Le parcours se termine autour du grand polyptyque horizontal du musée Fabre avec notamment un dernier outrenoir vertical remarquable du musée de Münster (Peinture 324 × 181 cm, 12 avril 2016) que le directeur du musée de Rodez décrit ainsi :
« Le polyptyque, parmi les œuvres les plus élevées de Soulages, est comme divisé en trois, en haut et en bas des rectangles en aplats alternés, avec des matités du noir différenciées, au centre les lignes généreuses d’un noir lissé à l’outil, devenu brillant. 12 août 2016 produit une fausse impression de symétrie, la lumière y joue librement. »
Les autres toiles rapellent le construction de celles qui occupent largement la première section et notament Peinture 102 x 130 cm, 15 mai 2022, dernière œuvres peinte par Soulages. Placée au dos du texte d’introduction et au revers du portrait de l’artiste par Claude Gassian, elle bénéficie natruellement d’un cartel enrichi.
C’est la dernière œuvre peinte par Pierre Soulages sur la terrasse de sa maison à Sète, face à une vue imprenable sur la Mer Méditerranée. L’artiste s’éteindra cinq mois plus tard. Cette œuvre fait partie des sept Outrenoir offerts au musée Soulages, Rodez par Colette Soulages lors de la 4° donation en juin 2023. De la première (1946) à la dernière peinture (2022), le musée Soulages donne désormais à voir l’ensemble des périodes créatives du peintre.
Dans son ouvrage, Pierre Soulages dans l’intimité de l’œuvre et entretiens, Nathalie Reymond raconte avec émotion la découverte de cette œuvre lors d’une visite à Pierre et Colette Soulages le 5 octobre 2022.
« Le mois dernier, au téléphone, j’avais demandé à Pierre Soulages s’il travaillait encore un peu et il m’avait répondu énergiquement “Pas du tout !”. Est-ce vrai ?
C.S. : Mais il peint toujours ! Et même si cet été il a été très fatigué, il a toujours envie de peindre.
P.S.: Ah ! L’envie de peindre ne me manque pas ! J’attends juste que la crise d’arthrose au bras cesse de me handicaper.
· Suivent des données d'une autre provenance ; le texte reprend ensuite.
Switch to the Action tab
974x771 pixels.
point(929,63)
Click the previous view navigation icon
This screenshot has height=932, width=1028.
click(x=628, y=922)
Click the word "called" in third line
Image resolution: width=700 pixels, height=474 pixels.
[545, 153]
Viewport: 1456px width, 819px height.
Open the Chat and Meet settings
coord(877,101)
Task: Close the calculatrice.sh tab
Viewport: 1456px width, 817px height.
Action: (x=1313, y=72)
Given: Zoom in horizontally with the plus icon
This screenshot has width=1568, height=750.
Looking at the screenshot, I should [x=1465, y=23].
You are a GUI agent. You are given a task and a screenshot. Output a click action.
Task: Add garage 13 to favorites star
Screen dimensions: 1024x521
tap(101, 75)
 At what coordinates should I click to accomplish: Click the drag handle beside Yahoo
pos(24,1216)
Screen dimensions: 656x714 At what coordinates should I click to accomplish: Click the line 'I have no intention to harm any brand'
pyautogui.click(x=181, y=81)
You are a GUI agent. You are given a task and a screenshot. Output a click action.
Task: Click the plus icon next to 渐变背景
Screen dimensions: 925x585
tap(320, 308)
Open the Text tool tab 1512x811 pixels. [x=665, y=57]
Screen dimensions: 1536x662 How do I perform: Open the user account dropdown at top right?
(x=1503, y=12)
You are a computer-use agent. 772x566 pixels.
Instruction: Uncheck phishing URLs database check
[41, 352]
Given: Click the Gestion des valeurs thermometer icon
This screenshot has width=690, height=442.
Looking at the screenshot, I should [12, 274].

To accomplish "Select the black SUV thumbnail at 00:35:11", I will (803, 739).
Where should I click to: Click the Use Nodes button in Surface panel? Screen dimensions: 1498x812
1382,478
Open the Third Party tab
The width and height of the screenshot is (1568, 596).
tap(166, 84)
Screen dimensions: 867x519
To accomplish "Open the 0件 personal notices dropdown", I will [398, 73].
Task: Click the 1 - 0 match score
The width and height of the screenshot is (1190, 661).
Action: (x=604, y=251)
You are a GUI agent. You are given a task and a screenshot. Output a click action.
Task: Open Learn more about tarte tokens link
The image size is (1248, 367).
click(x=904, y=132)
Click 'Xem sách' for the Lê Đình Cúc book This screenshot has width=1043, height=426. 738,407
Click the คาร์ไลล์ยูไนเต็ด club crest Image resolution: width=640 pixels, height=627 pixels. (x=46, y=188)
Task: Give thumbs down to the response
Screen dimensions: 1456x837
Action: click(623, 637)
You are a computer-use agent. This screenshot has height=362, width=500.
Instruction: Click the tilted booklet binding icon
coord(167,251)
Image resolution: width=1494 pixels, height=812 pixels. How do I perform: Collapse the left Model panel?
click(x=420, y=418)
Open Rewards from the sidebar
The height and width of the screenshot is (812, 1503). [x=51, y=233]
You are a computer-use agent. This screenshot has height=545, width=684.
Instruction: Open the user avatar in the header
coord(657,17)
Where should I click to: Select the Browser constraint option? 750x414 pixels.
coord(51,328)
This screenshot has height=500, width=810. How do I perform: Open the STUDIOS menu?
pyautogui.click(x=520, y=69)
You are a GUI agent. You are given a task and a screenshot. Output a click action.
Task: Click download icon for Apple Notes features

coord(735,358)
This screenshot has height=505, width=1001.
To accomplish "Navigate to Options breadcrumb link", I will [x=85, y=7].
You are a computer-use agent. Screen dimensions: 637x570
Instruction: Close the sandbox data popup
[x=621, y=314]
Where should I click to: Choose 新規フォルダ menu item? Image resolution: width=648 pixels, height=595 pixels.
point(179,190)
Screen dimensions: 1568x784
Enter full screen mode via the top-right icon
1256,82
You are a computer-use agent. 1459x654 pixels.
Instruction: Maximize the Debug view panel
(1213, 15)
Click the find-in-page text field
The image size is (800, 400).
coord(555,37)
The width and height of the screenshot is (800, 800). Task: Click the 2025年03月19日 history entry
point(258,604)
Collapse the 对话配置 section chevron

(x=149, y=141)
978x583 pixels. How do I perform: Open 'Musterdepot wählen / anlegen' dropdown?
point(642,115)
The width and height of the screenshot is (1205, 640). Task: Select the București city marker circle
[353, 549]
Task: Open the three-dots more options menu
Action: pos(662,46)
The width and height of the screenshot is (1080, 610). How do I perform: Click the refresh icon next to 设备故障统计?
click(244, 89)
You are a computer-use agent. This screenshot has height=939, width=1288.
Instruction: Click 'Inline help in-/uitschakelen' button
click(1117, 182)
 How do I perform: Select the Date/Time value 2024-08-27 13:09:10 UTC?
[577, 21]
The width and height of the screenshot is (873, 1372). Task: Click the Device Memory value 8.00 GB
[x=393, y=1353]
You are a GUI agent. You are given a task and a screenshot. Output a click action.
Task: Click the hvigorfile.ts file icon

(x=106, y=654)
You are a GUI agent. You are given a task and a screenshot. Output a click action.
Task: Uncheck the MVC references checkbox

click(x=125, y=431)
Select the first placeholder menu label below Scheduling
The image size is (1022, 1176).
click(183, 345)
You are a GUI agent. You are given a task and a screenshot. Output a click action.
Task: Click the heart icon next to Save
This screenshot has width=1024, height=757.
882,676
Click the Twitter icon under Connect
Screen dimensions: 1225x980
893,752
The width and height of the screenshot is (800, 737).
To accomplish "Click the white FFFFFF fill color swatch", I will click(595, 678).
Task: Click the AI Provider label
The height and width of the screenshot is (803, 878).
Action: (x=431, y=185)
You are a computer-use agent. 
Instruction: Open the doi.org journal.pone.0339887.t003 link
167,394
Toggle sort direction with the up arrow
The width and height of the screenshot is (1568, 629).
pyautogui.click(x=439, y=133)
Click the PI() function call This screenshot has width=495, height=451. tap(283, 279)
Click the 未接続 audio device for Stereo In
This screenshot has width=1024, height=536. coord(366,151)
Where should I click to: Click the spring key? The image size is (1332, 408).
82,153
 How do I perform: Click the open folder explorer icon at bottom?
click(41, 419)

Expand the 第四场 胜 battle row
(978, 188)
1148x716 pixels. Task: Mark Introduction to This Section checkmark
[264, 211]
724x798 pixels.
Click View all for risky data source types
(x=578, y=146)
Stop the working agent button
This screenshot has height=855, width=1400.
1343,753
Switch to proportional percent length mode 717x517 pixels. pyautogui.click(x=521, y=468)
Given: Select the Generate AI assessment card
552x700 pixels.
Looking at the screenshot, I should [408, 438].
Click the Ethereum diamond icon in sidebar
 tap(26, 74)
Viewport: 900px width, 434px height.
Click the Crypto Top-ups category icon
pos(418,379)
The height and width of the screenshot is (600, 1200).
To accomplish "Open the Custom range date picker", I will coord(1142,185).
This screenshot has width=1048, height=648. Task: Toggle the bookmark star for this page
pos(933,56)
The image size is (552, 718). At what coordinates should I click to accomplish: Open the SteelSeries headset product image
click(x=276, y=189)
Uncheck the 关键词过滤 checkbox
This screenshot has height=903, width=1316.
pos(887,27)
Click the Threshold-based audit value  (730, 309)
C.S. : Voulez-vous voir une de ses dernières peintures ? Ismail, apportez-nous celle du 15 mai 2022.
Et Ismaïl Belgharbi est venu avec une toile de taille moyenne (Peinture 102 x 130 cm, 15 mai 2022), un acrylique outrenoir d’une étonnante énergie. Sur un fond mat qui, dans la lumière un peu laiteuse de cette fin d’après-midi d’automne paraissait gris velouté, des sortes de traces raclées dans l’épaisse peinture maniée par une spatule ferme et souple, se succédaient et parfois s’affrontaient. Cela créait des épaisseurs, des boursouflures, qui scintillaient ».
Cette dernière toile de Soulages a naturellement été choisie pour la couverture du catalogue et pour la communication de l’exposition.